The tension between generalist and specialist competencies arises in the context of addiction being a relatively new specialty, with the focus of workforce initiatives internationally being on attraction of trainees, through subspecialization and creation of identity and awareness for the field [11]. However, in several regions internationally, enhancing generalist capacity is an imperative. Within Australia and New Zealand, generalism is necessary for practitioners in rural and regional settings to support the diverse needs of local populations. The RANZCP has recently commissioned a new rural psychiatry roadmap to specifically enhance the capacity of psychiatrists to train and to remain in rural settings, incorporating flexibility to achieve a breadth and range of competencies rather than narrower subspecialism [12]. More broadly, generalism is essential in other settings where resource, funding, or geographical constraints limit access, such as in lower and middle-income countries [13]. Supporting generalist capacity to address addiction also enhances the ability to address multi-morbidity, within integrated care models for both mental health and physical health comorbidities.
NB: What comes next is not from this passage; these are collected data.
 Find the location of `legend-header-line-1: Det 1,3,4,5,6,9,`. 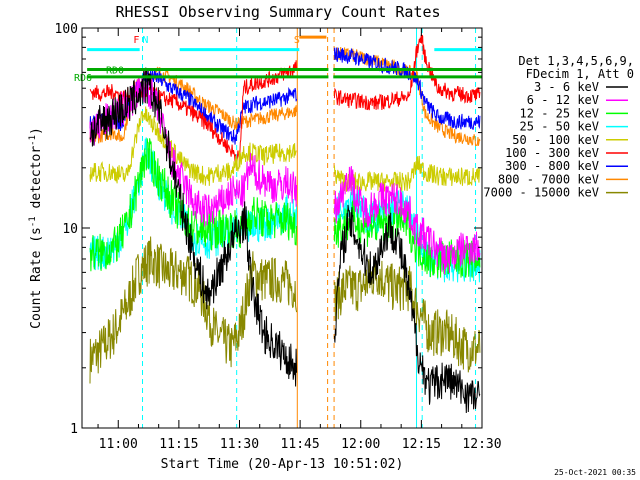

legend-header-line-1: Det 1,3,4,5,6,9, is located at coordinates (576, 61).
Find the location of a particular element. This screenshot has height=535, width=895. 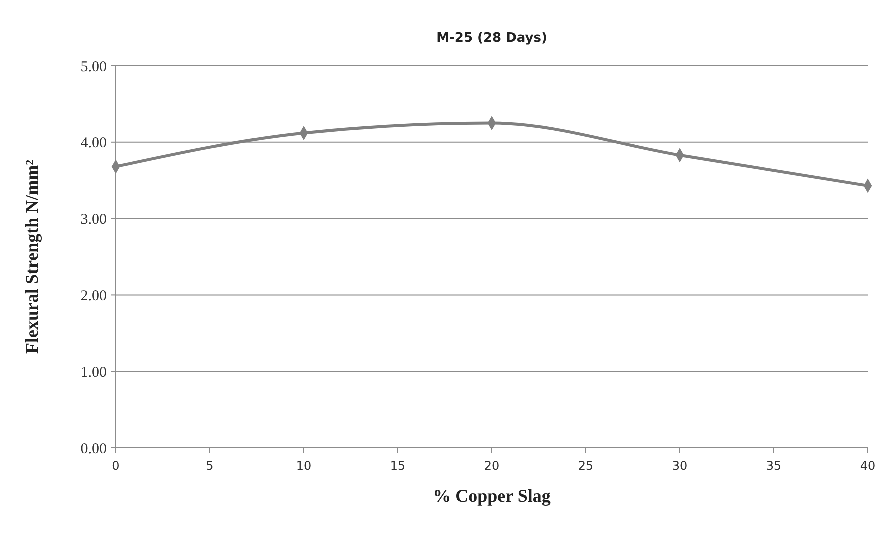

y-tick-label: 3.00 is located at coordinates (94, 220).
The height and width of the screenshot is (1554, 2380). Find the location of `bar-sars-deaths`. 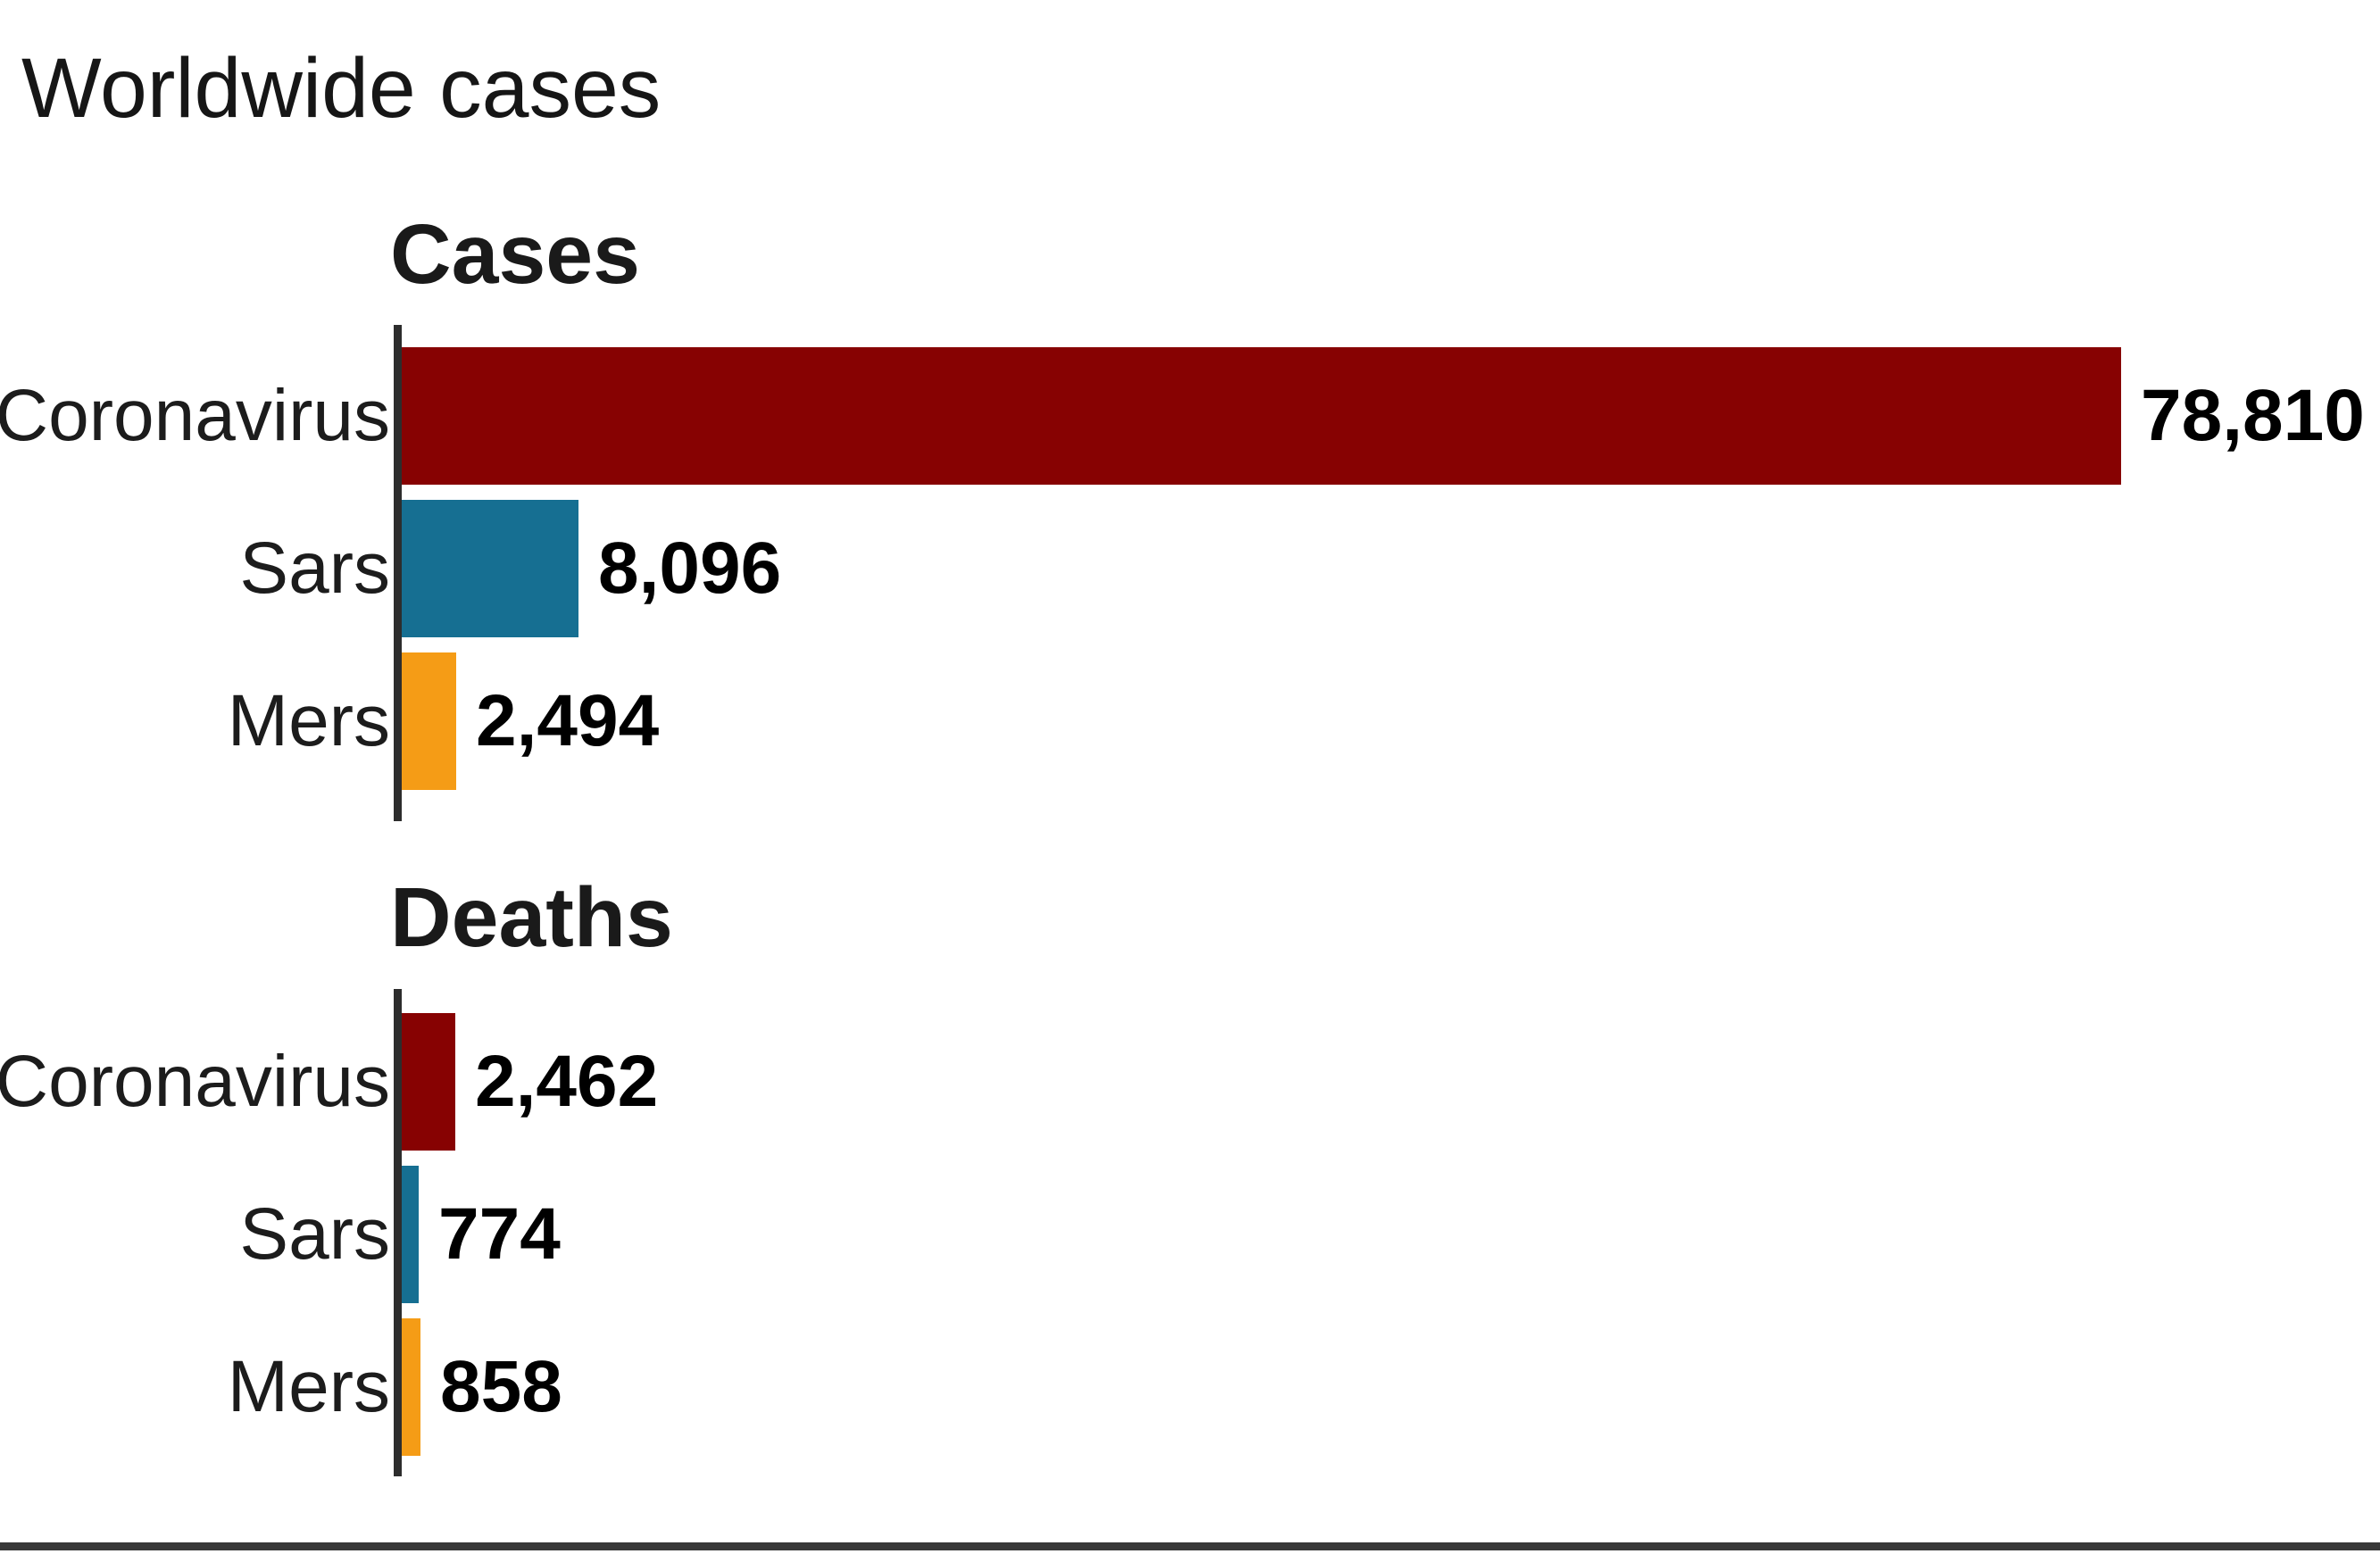

bar-sars-deaths is located at coordinates (410, 1234).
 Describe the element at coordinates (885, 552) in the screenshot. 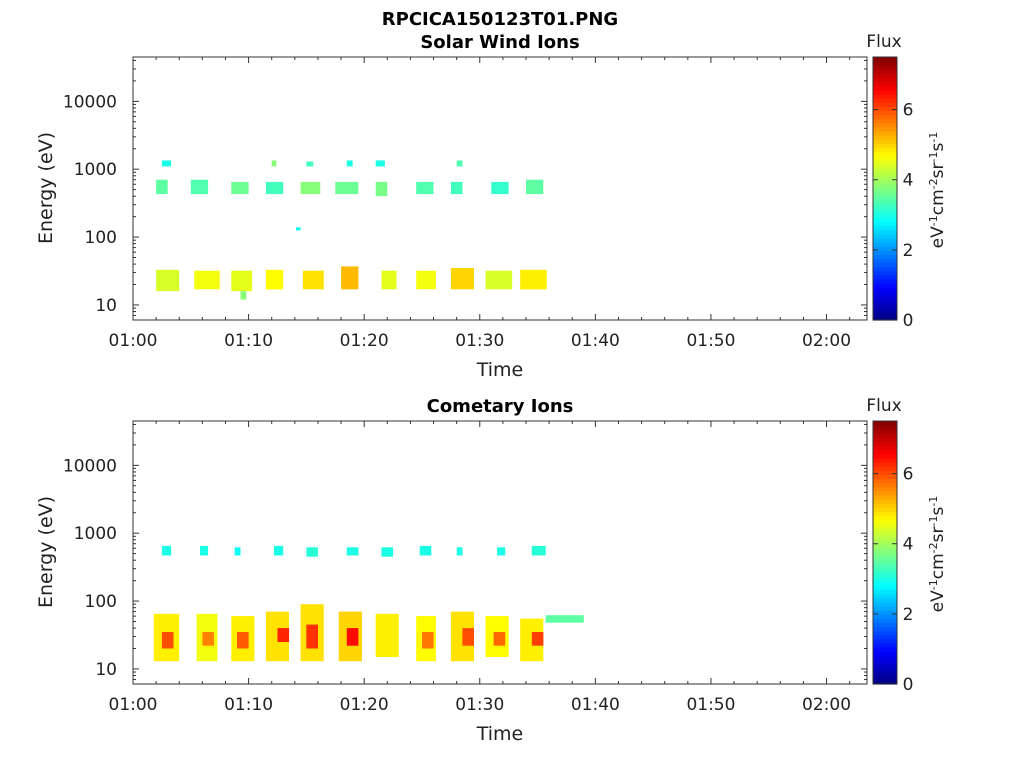

I see `colorbar-frame` at that location.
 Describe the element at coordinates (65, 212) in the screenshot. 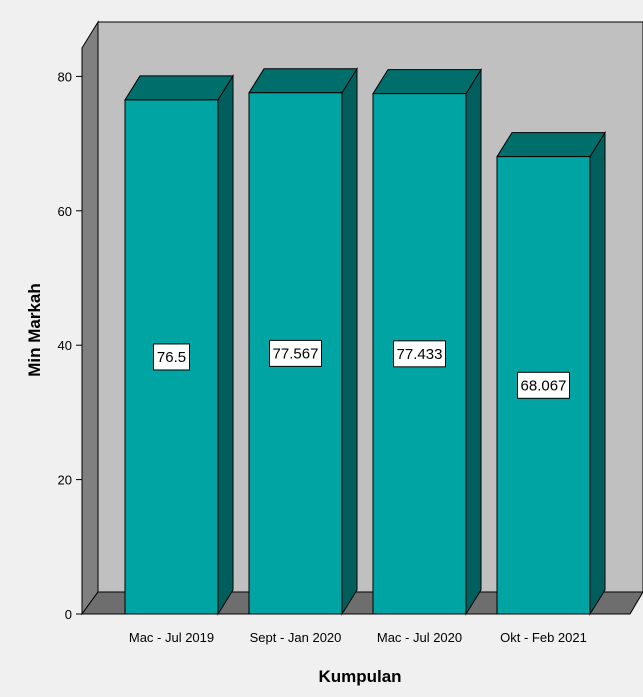

I see `y-tick-label: 60` at that location.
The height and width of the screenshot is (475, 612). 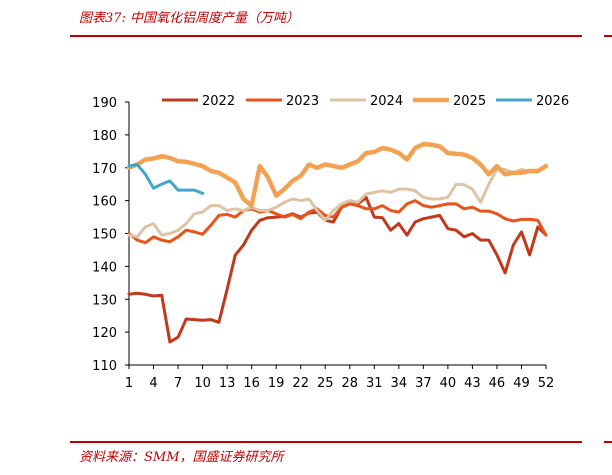 I want to click on x-tick-label: 10, so click(x=202, y=384).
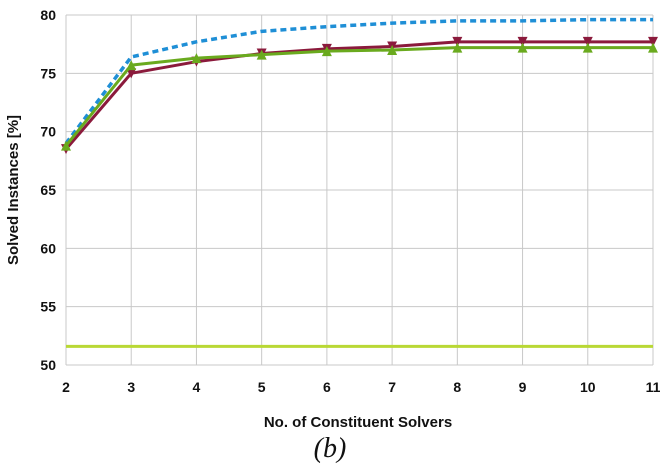 Image resolution: width=660 pixels, height=466 pixels. I want to click on x-tick-label-3: 5, so click(262, 387).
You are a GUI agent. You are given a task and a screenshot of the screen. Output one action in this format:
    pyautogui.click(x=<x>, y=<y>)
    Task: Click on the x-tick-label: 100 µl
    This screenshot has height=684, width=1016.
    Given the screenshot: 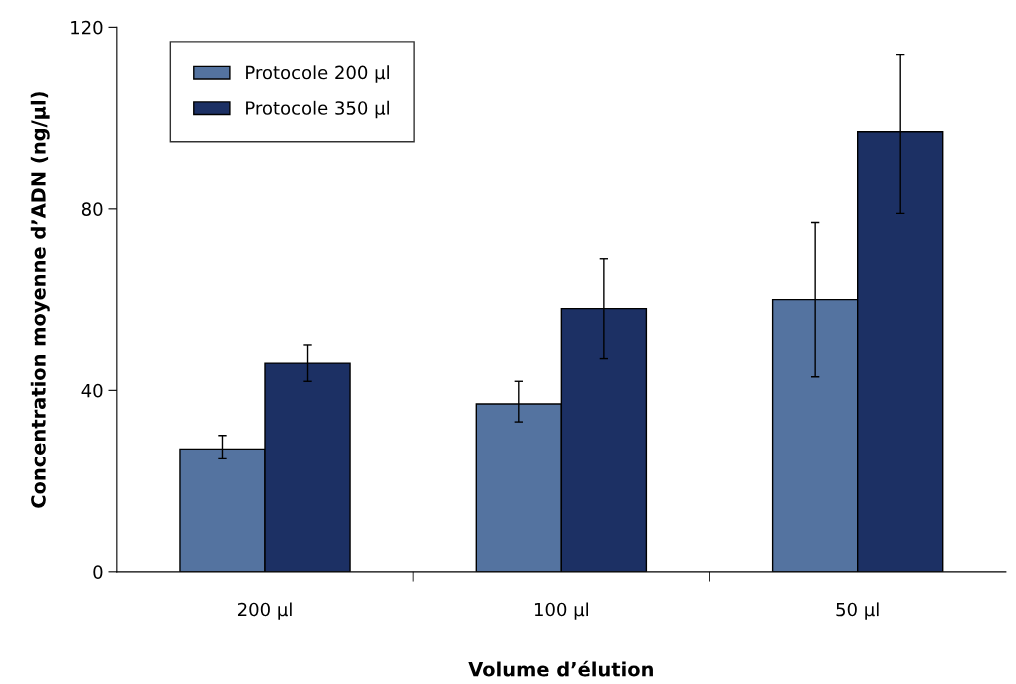 What is the action you would take?
    pyautogui.click(x=561, y=611)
In summary, within this region, despite success in formalizing training pathways and growing specialist and trainee numbers in a short space of time, the workforce continues to face challenges in succession planning and lacks the size to meet demand. Over the past decade, training and workforce initiatives have focused on establishing a distinct specialty, with efforts aimed at attraction and retention of trainees. However, as the specialty grows, it will be essential to support integration of addiction into medical and health professional curricula, enabling generalist capacity. This will support opportunities to address lower severity and higher prevalence problems across the population, as well as associated stigma, thereby encouraging help seeking and earlier intervention across the spectrum of addictive disorders.

The authors have no conflicts of interest to declare.

No funding was received for this work.

Author 1 prepared the first draft of the manuscript. Authors 1, 2, and 3 edited the manuscript and approved the final version.